= John McDonald (entrepreneur) =

Entrepreneur

John McDonald is a restaurateur and entrepreneur based in New York City. He is the founder and CEO of Mercer Street Hospitality, and co-founder of Tasting Table Media.

== Career ==
McDonald began his career in nightlife with MercBar and went on to open restaurants including Canteen, Lever House, Lure Fishbar, Bowery Meat Company, El Toro Blanco, Burger & Barrel and Chinatown Brasserie.

In 2002 McDonald co-founded the Mexican restaurant Dos Caminos with Steve Hanson of BR Guest Restaurants. He was bought out in 2007 when Starwood Capital purchased all of BR Guest.

Prior to founding Tasting Table, a culinary lifestyle publication, he started a niche magazine title, CITY, acting as both Editorial Director and Publisher from 1999 to 2008. The magazine was nominated for National Magazine Awards in 2002 for General Excellence, for Photography in 2004 and Photo Portfolio in 2007 (winner). He closed the magazine in 2008 and started Tasting Table with Bob Pittman.
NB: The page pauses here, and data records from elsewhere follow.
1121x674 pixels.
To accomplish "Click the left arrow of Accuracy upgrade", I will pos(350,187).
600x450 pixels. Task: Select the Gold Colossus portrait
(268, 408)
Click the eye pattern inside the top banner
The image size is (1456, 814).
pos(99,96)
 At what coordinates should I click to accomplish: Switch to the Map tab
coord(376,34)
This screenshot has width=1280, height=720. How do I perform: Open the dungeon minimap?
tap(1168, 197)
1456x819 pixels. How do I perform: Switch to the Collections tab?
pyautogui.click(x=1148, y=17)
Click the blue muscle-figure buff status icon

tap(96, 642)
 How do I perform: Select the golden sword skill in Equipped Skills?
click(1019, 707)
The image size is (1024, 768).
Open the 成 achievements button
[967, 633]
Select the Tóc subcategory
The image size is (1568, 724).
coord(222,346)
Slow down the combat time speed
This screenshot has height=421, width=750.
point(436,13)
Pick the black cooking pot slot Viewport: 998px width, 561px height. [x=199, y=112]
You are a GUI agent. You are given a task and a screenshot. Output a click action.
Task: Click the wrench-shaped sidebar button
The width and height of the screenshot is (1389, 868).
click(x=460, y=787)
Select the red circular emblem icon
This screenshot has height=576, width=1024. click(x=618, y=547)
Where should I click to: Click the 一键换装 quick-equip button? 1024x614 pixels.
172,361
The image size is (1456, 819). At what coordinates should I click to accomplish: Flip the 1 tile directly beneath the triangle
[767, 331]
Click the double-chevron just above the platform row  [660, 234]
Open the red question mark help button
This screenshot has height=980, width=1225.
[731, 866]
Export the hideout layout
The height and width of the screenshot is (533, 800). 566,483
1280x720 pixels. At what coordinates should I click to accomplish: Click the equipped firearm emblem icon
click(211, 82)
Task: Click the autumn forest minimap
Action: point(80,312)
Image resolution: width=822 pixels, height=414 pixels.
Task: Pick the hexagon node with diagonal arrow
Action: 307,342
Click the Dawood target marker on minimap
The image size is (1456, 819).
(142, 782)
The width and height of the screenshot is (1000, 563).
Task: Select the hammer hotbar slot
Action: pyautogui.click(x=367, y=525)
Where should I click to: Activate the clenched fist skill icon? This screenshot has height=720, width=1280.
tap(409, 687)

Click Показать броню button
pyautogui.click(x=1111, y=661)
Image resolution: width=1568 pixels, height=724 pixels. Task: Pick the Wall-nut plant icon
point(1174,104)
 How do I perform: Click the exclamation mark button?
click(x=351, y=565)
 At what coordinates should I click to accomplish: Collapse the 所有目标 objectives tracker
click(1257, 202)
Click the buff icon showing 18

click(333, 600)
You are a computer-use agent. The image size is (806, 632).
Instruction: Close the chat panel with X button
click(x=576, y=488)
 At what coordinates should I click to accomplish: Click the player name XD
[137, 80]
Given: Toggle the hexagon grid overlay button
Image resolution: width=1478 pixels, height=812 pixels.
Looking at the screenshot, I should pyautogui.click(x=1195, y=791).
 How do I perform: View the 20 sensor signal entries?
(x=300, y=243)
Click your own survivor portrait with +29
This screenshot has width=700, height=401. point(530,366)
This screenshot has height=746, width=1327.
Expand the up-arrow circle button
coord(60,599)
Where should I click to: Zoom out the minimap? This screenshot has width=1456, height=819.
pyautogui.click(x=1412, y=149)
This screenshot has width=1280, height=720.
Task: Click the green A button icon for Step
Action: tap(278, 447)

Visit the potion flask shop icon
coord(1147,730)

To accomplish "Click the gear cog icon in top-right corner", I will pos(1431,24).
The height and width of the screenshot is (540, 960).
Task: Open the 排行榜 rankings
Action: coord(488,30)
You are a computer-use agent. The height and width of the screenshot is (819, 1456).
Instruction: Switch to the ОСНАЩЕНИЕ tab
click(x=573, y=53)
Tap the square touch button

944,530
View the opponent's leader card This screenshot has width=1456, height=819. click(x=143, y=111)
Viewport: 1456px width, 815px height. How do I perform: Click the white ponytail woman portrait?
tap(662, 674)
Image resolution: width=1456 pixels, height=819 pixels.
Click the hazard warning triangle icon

He is also the co-founder of the beverage brand EBOOST along with Josh Taekman, in 2007.

McDonald was the first American restaurateur to bring the design work of Marc Newson to New York with the 1999 project Canteen and then again together developed the Lever House Restaurant inside the modernist landmark Lever House. He received a Michelin Star in 2005 for this restaurant.

He was mentioned by New York magazine as one of The New Yorkers of 1999.